BRIEF 1: According to the text on VTK volume rendering, why does the low-resolution mapper never get used for interactive rendering?

SUPPLIED TEXT:
━━━

As we already discussed for volumes larger than 512³ the volume rendering is getting instable. It is highly dependent on used GPU and available memory. If we look into the vtkSmartVolumeMapper.cxx, we will find following code segment:

      // Now we need to find out if we need to use a low resolution
      // version of the mapper for interactive rendering. This is true
      // if the GPU mapper cannot hand the size of the volume.
      this->GPUMapper->GetReductionRatio(scale);

      // if any of the scale factors is not 1.0, then we do need
      // to use the low res mapper for interactive rendering
      if (scale[0] != 1.0 || scale[1] != 1.0 || scale[2] != 1.0)
      {
        this->LowResGPUNecessary = 1;
        this->ConnectFilterInput(this->GPUResampleFilter);
        this->GPUResampleFilter->SetInterpolationMode(this->InterpolationMode);
        this->GPUResampleFilter->SetAxisMagnificationFactor(0, scale[0] / 2.0);
        this->GPUResampleFilter->SetAxisMagnificationFactor(1, scale[1] / 2.0);
        this->GPUResampleFilter->SetAxisMagnificationFactor(2, scale[2] / 2.0);

So, the interactive volume rendering is controlled by computation of the reduction ratio, but the issue is that GetReductionRatio() has following implementation in vtkOpenGLGPUVolumeRayCastMapper.h: void GetReductionRatio(double* ratio) override { ratio[0] = ratio[1] = ratio[2] = 1.0; } It means that the reduction or low res will never happen! Following is the trivial implementation, how we currently use it, to handle this case:

void vtkOpenGLGPUVolumeRayCastMapper::GetReductionRatio(double* ratio)

━━━

Entries on where items appear
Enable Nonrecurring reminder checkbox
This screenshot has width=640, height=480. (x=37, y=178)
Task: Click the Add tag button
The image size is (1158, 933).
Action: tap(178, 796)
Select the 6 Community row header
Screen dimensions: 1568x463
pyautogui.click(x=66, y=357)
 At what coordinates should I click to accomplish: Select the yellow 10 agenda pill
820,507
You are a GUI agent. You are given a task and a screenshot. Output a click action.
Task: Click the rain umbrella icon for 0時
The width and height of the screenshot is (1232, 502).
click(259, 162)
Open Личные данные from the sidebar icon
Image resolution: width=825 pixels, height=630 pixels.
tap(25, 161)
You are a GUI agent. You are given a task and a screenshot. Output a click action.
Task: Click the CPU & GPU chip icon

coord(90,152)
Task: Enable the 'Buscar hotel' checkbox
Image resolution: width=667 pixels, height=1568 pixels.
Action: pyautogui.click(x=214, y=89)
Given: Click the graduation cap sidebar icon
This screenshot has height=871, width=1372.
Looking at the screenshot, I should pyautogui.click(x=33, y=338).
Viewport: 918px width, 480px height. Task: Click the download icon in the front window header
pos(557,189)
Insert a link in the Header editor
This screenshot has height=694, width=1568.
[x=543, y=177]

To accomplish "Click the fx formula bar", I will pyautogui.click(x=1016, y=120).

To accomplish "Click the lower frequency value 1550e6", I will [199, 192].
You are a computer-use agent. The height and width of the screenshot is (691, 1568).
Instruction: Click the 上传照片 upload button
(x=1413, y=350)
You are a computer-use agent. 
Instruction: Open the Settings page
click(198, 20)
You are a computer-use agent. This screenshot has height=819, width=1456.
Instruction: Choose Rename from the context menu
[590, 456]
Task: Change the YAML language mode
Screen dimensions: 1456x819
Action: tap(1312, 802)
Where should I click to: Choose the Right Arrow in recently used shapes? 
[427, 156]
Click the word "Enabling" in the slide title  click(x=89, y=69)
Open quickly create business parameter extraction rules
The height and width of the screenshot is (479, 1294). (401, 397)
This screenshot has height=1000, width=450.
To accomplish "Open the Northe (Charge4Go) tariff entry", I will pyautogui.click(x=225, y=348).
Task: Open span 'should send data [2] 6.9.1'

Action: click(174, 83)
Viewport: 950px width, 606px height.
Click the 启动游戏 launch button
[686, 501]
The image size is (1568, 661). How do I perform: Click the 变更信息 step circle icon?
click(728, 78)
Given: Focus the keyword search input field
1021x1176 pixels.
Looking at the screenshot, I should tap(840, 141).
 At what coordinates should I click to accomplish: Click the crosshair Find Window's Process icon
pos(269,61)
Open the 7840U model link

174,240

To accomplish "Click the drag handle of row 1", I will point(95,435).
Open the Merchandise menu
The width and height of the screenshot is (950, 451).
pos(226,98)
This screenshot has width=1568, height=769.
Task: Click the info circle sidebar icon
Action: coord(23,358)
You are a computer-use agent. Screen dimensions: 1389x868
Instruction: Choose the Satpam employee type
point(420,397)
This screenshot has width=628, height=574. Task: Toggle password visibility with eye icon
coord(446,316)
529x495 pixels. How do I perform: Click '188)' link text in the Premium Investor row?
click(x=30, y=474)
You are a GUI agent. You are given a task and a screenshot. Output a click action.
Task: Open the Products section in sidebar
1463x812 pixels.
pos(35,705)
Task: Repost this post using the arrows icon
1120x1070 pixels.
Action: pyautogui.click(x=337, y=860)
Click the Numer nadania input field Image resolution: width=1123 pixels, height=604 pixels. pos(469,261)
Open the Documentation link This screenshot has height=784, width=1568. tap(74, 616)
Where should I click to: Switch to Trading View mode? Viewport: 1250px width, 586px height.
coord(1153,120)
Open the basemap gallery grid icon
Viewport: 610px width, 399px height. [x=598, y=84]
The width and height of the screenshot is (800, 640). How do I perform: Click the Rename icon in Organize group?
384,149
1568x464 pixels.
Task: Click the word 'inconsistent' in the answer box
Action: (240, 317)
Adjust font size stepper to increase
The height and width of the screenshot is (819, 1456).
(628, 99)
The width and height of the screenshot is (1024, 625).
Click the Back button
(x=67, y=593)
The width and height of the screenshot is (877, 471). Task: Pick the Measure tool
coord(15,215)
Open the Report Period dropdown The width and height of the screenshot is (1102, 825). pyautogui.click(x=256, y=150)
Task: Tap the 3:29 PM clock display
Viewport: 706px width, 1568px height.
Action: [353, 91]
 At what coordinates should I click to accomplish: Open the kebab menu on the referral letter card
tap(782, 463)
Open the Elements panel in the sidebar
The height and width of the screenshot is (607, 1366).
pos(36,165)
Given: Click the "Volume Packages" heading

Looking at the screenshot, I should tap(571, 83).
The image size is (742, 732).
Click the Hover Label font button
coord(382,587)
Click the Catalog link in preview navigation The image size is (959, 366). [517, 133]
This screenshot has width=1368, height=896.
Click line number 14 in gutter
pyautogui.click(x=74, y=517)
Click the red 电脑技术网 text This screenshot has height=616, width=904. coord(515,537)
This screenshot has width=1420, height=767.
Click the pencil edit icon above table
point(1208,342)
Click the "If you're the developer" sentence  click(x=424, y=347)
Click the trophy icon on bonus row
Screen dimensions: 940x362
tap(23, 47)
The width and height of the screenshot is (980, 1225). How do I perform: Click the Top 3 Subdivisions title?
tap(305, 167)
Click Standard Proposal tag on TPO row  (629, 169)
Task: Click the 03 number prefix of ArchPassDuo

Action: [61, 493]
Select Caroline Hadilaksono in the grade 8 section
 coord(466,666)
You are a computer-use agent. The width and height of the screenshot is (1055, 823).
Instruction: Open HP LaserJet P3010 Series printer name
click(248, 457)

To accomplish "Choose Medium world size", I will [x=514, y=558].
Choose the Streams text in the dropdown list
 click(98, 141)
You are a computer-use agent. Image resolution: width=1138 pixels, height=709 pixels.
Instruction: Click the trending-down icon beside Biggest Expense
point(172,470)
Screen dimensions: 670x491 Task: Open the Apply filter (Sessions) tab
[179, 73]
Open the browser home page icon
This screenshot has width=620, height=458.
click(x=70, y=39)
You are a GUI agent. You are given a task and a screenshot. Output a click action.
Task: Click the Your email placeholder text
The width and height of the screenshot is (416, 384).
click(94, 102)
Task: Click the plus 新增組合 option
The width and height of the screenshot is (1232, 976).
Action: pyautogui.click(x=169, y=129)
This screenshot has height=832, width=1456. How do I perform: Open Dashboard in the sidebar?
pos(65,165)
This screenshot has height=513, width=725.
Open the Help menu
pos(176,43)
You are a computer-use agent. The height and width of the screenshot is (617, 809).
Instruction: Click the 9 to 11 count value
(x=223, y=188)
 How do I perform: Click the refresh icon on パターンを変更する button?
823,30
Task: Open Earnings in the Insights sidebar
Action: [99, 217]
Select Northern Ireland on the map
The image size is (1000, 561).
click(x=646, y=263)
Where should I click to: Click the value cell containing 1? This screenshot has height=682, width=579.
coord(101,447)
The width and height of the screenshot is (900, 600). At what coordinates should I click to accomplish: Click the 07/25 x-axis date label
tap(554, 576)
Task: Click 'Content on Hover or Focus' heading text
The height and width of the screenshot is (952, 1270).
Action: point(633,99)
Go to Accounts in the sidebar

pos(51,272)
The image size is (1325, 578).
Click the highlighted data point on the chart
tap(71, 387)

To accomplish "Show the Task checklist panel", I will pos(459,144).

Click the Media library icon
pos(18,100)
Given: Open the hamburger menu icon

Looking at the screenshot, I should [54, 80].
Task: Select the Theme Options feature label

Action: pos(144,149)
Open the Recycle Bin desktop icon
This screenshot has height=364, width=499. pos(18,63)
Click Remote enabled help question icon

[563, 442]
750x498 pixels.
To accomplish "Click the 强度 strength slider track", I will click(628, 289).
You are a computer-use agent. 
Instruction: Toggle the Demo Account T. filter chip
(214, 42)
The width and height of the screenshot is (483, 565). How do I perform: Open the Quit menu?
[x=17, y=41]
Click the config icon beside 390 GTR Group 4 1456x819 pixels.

━━━

BRIEF 2: Quote the records word for word, starting with the line that contains "Task: Select the Theme Options feature label" and going on through the end of the records, both ends included.

COMPLETE ANSWER 1: vtkSmartVolumeMapper switches to the low-resolution mapper only if a scale factor from GetReductionRatio() is not 1.0. The implementation in vtkOpenGLGPUVolumeRayCastMapper.h always sets all three ratios to 1.0, so the reduction never happens.

COMPLETE ANSWER 2:
Task: Select the Theme Options feature label

Action: pos(144,149)
Open the Recycle Bin desktop icon
This screenshot has height=364, width=499. pos(18,63)
Click Remote enabled help question icon

[563, 442]
750x498 pixels.
To accomplish "Click the 强度 strength slider track", I will click(628, 289).
You are a computer-use agent. 
Instruction: Toggle the Demo Account T. filter chip
(214, 42)
The width and height of the screenshot is (483, 565). How do I perform: Open the Quit menu?
[x=17, y=41]
Click the config icon beside 390 GTR Group 4 1456x819 pixels.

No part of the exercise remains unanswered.